**Exercise input**
:::

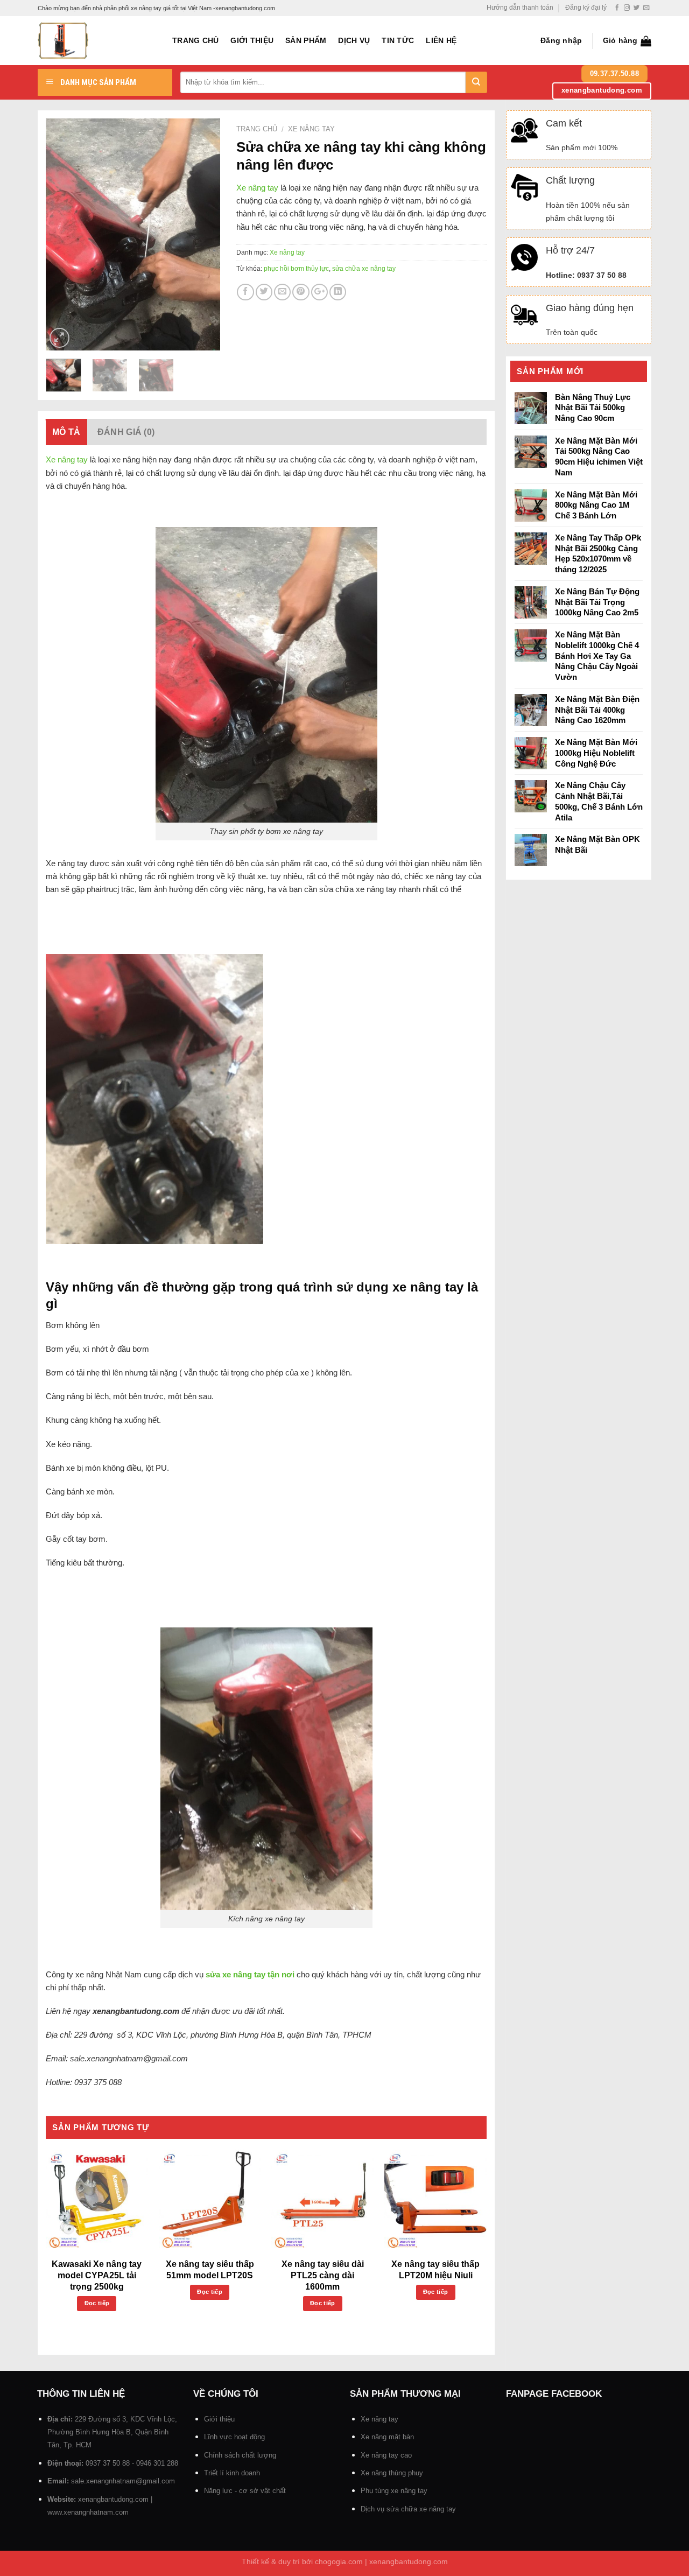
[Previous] (63, 234)
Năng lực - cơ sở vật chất (245, 2491)
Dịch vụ (354, 41)
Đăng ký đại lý (586, 7)
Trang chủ (195, 41)
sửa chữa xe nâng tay (364, 268)
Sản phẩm (305, 41)
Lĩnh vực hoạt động (234, 2437)
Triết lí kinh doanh (232, 2473)
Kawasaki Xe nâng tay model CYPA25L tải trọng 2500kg (97, 2275)
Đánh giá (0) (126, 432)
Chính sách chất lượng (240, 2455)
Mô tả (66, 432)
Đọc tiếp (97, 2303)
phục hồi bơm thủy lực (296, 268)
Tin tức (398, 41)
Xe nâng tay (311, 129)
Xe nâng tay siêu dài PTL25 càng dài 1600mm (323, 2275)
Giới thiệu (251, 41)
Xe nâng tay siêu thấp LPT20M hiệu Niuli (435, 2269)
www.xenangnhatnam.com (88, 2512)
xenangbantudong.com (113, 2499)
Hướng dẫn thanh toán (520, 7)
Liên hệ (441, 41)
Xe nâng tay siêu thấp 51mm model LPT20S (210, 2269)
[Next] (203, 234)
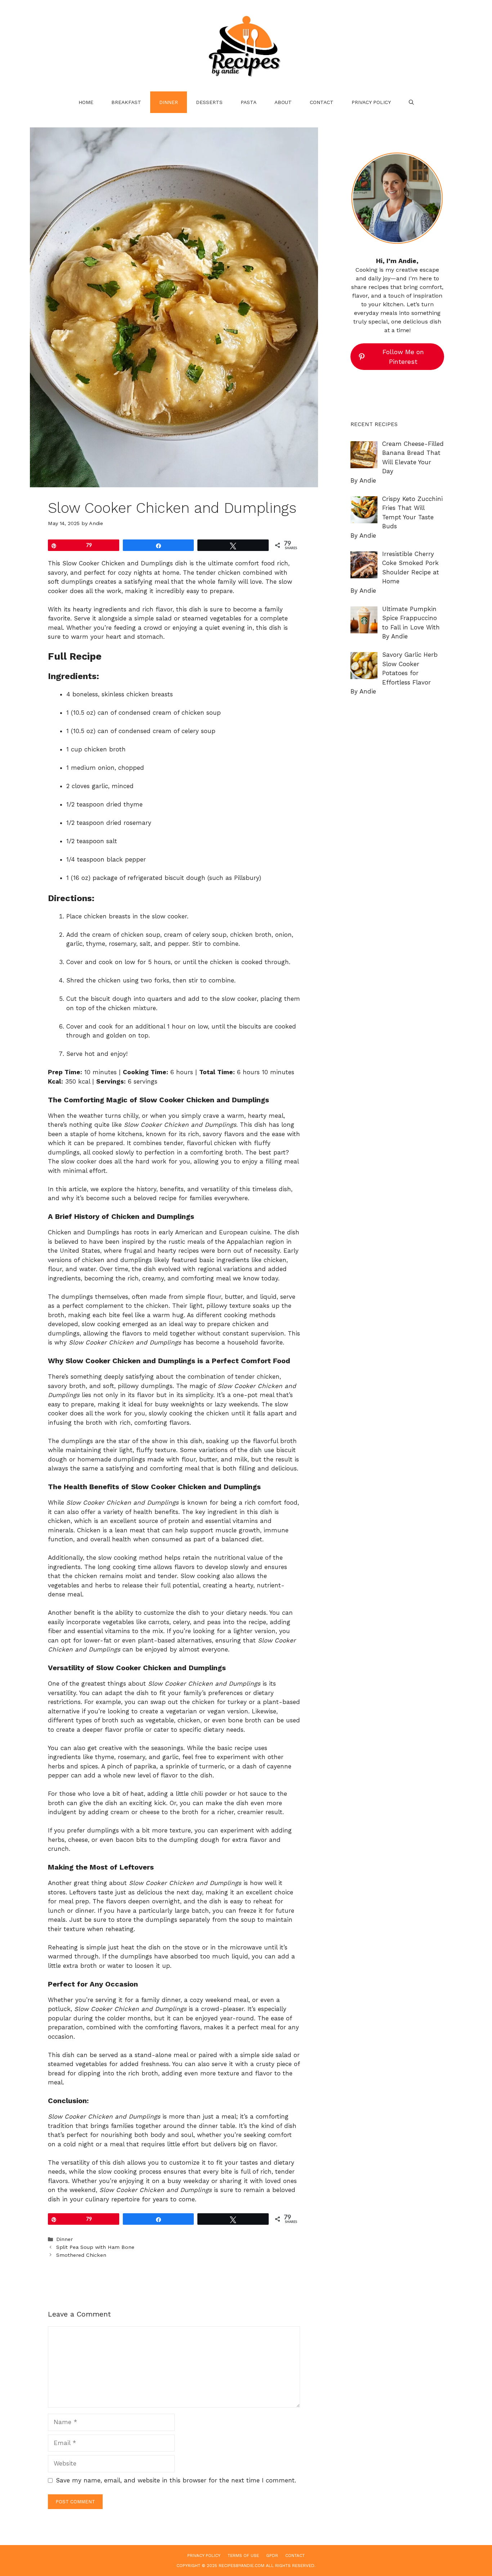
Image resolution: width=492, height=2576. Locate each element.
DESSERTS (209, 102)
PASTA (248, 102)
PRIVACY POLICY (371, 102)
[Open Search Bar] (411, 102)
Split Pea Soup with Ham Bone (95, 2247)
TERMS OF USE (243, 2555)
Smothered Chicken (81, 2255)
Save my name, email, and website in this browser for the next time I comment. (176, 2480)
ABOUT (283, 102)
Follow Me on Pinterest (403, 356)
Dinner (168, 102)
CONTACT (322, 102)
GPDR (272, 2555)
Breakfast (126, 102)
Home (86, 102)
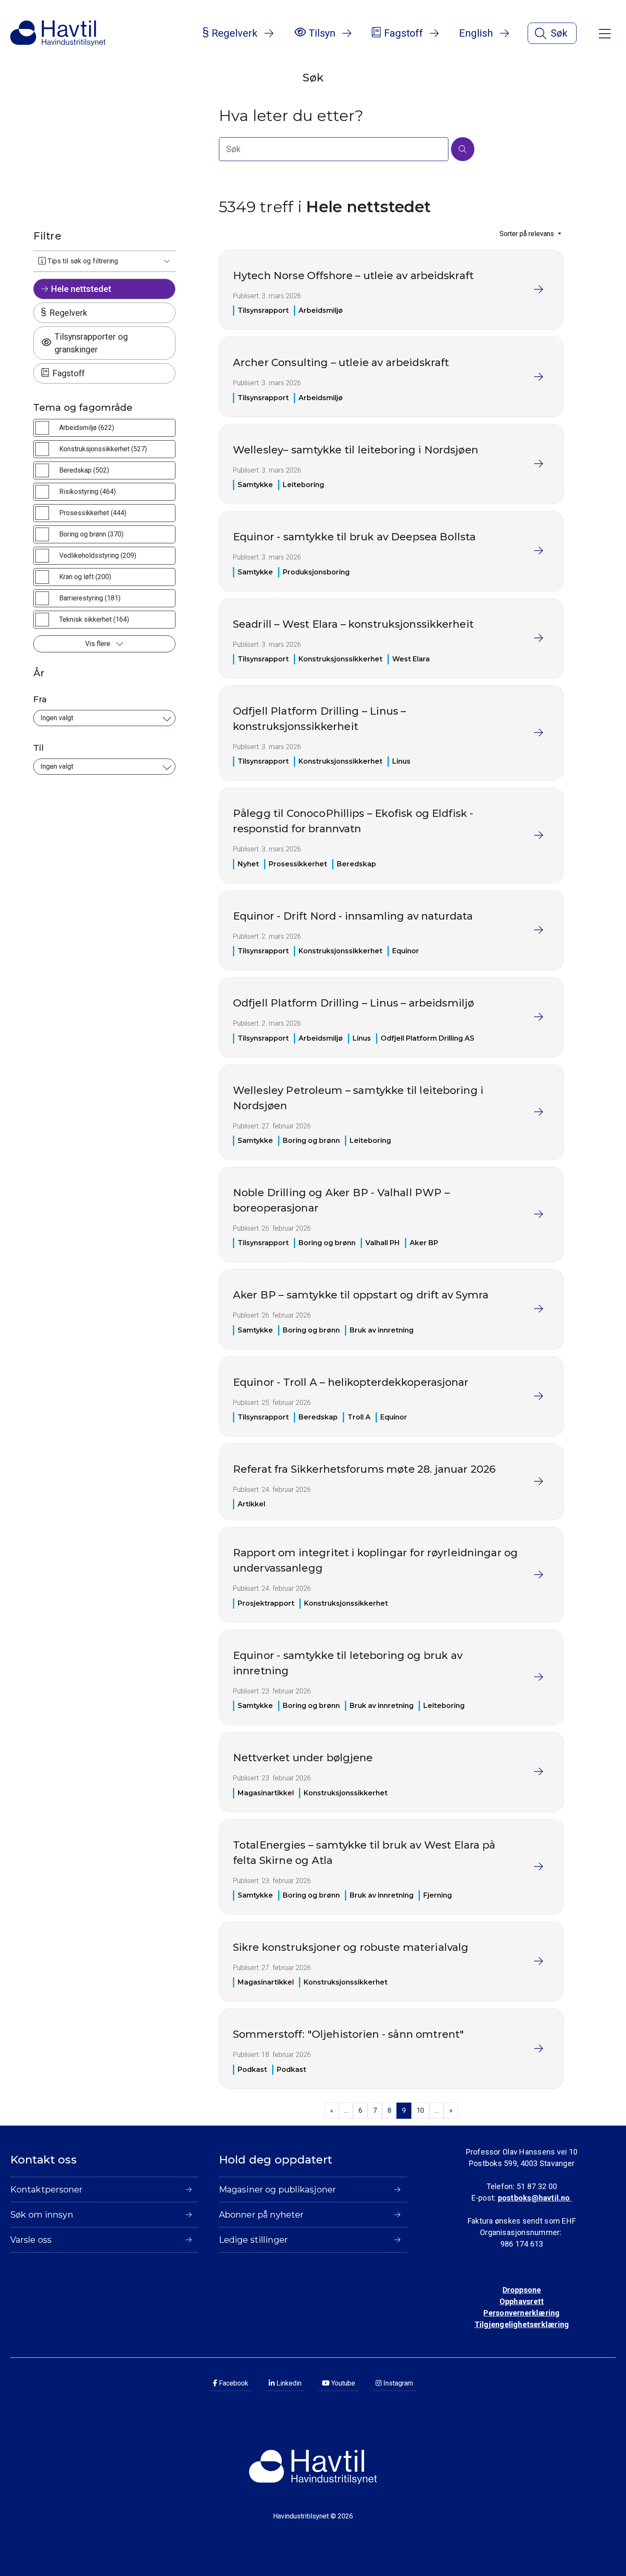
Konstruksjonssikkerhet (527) (103, 449)
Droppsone (522, 2289)
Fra (40, 699)
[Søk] (462, 149)
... (346, 2110)
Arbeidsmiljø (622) (86, 428)
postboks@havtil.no (535, 2197)
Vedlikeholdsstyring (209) (97, 555)
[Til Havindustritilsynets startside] (58, 33)
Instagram (397, 2383)
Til (38, 748)
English (476, 33)
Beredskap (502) (84, 470)
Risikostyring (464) (87, 492)
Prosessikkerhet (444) (92, 513)
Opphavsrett (522, 2301)
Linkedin (288, 2383)
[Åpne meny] (605, 33)
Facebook (232, 2383)
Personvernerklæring (521, 2312)
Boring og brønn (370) (91, 534)
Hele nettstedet (81, 289)
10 (420, 2110)
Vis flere (98, 644)
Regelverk (68, 313)
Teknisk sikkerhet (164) (94, 619)
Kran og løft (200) (85, 577)
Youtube (342, 2383)
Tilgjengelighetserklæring (521, 2324)
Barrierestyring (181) (90, 598)
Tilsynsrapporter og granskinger (91, 343)
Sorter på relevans (528, 234)
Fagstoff (68, 373)
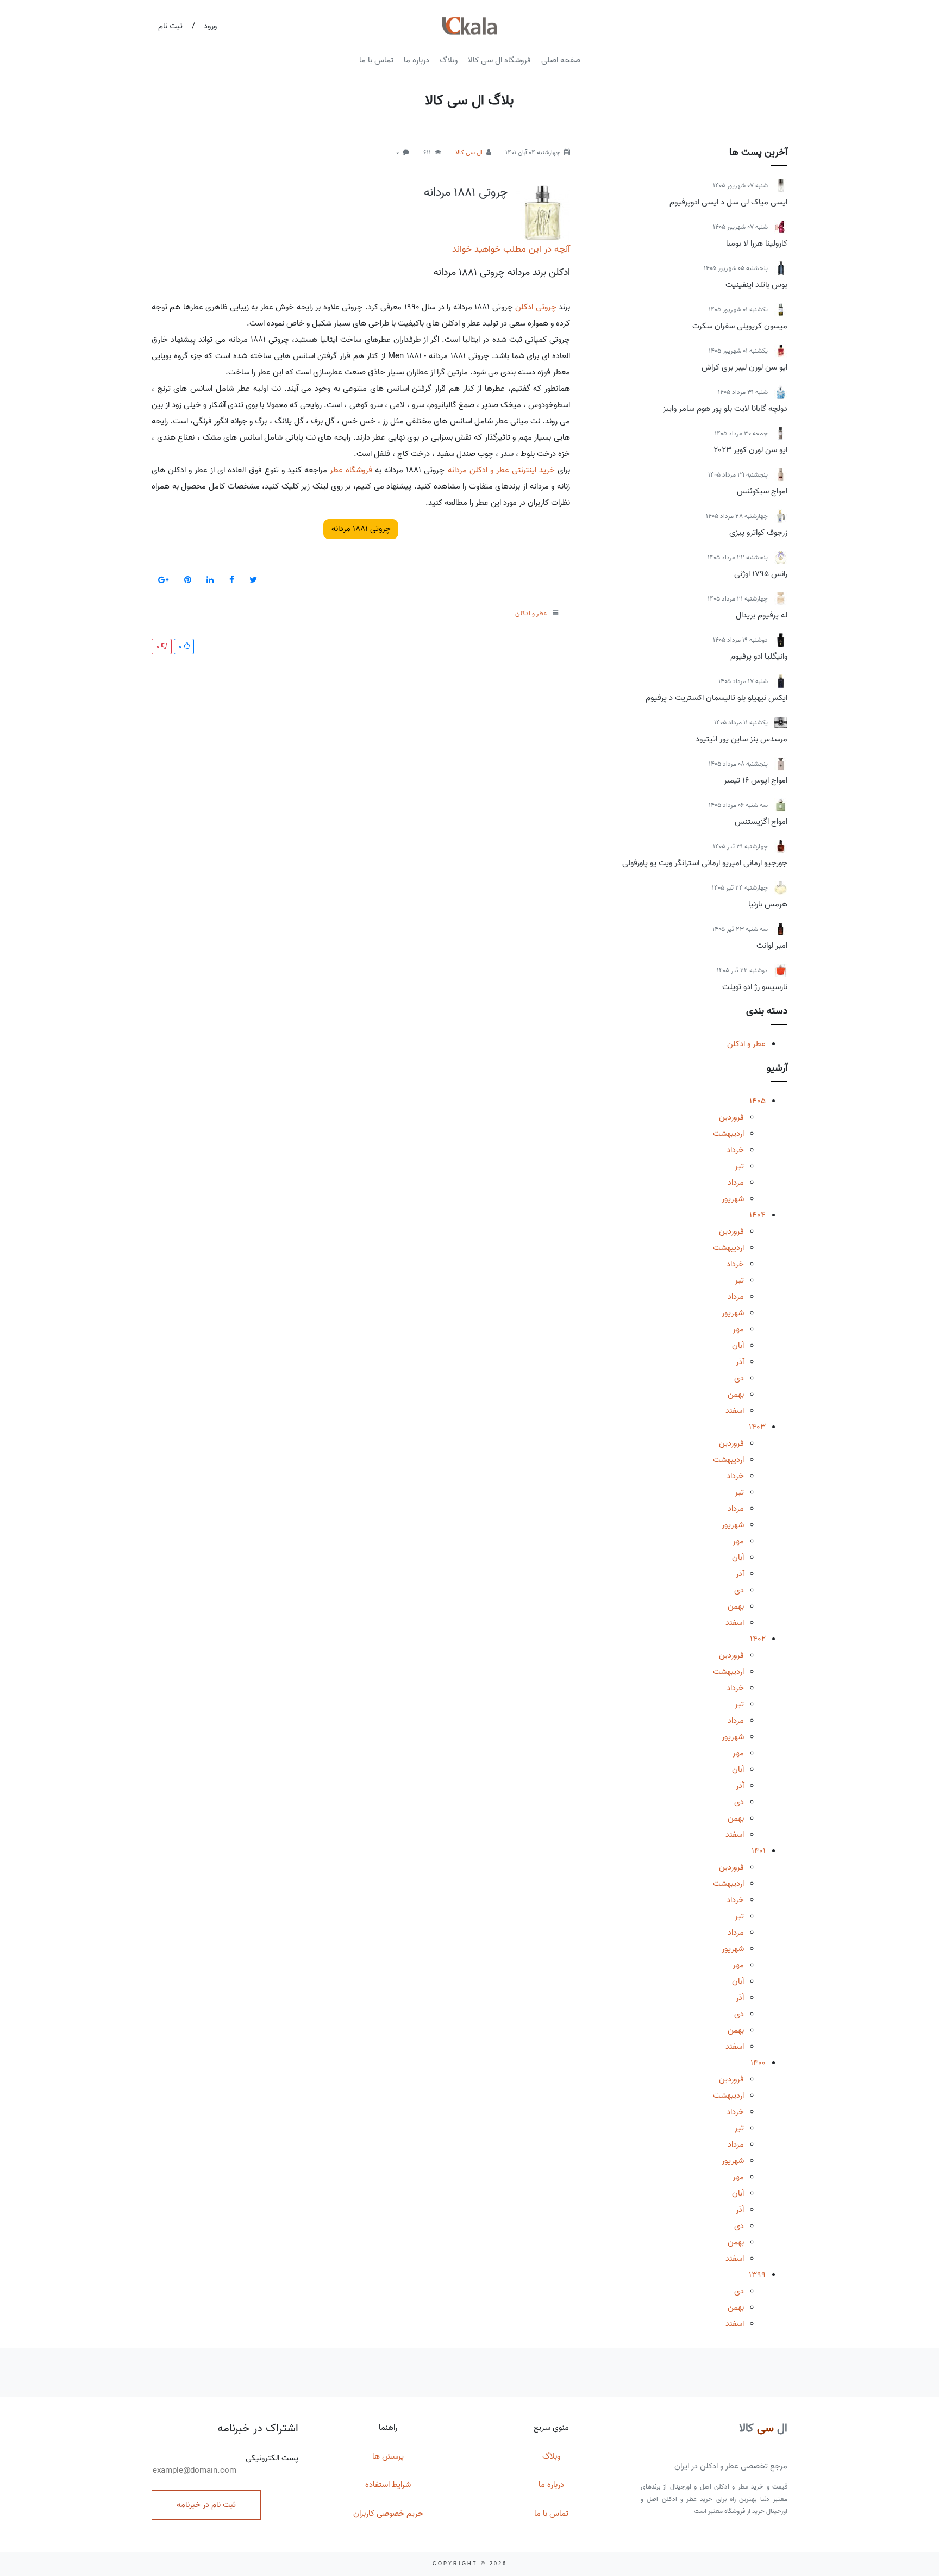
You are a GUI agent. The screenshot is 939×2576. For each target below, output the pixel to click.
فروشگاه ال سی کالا (499, 60)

:::

Could you restate the material word for word, skipping any pictures it holds?

**Answer to the exercise**
[Previous] (63, 234)
Năng lực - cơ sở vật chất (245, 2491)
Dịch vụ (354, 41)
Đăng ký đại lý (586, 7)
Trang chủ (195, 41)
sửa chữa xe nâng tay (364, 268)
Sản phẩm (305, 41)
Lĩnh vực hoạt động (234, 2437)
Triết lí kinh doanh (232, 2473)
Kawasaki Xe nâng tay model CYPA25L tải trọng 2500kg (97, 2275)
Đánh giá (0) (126, 432)
Chính sách chất lượng (240, 2455)
Mô tả (66, 432)
Đọc tiếp (97, 2303)
phục hồi bơm thủy lực (296, 268)
Tin tức (398, 41)
Xe nâng tay (311, 129)
Xe nâng tay siêu dài PTL25 càng dài 1600mm (323, 2275)
Giới thiệu (251, 41)
Xe nâng tay siêu thấp LPT20M hiệu Niuli (435, 2269)
www.xenangnhatnam.com (88, 2512)
xenangbantudong.com (113, 2499)
Hướng dẫn thanh toán (520, 7)
Liên hệ (441, 41)
Xe nâng tay siêu thấp 51mm model LPT20S (210, 2269)
[Next] (203, 234)
Image resolution: width=492, height=2576. Locate each element.
DESSERTS (209, 102)
PASTA (248, 102)
PRIVACY POLICY (371, 102)
[Open Search Bar] (411, 102)
Split Pea Soup with Ham Bone (95, 2247)
TERMS OF USE (243, 2555)
Smothered Chicken (81, 2255)
Save my name, email, and website in this browser for the next time I comment. (176, 2480)
ABOUT (283, 102)
Follow Me on Pinterest (403, 356)
Dinner (168, 102)
CONTACT (322, 102)
GPDR (272, 2555)
Breakfast (126, 102)
Home (86, 102)
Konstruksjonssikkerhet (527) (103, 449)
Droppsone (522, 2289)
Fra (40, 699)
[Søk] (462, 149)
... (346, 2110)
Arbeidsmiljø (622) (86, 428)
postboks@havtil.no (535, 2197)
Vedlikeholdsstyring (209) (97, 555)
[Til Havindustritilsynets startside] (58, 33)
Instagram (397, 2383)
Til (38, 748)
English (476, 33)
Beredskap (502) (84, 470)
Risikostyring (464) (87, 492)
Prosessikkerhet (444) (92, 513)
Opphavsrett (522, 2301)
Linkedin (288, 2383)
[Åpne meny] (605, 33)
Facebook (232, 2383)
Personvernerklæring (521, 2312)
Boring og brønn (370) (91, 534)
Hele nettstedet (81, 289)
10 (420, 2110)
Vis flere (98, 644)
Regelverk (68, 313)
Teknisk sikkerhet (164) (94, 619)
Kran og løft (200) (85, 577)
Youtube (342, 2383)
Tilgjengelighetserklæring (521, 2324)
Barrierestyring (181) (90, 598)
Tilsynsrapporter og granskinger (91, 343)
Sorter på relevans (528, 234)
Fagstoff (68, 373)
You are a GUI agent. The screenshot is 939×2576. For each target below, output the pixel to click.
فروشگاه ال سی کالا (499, 60)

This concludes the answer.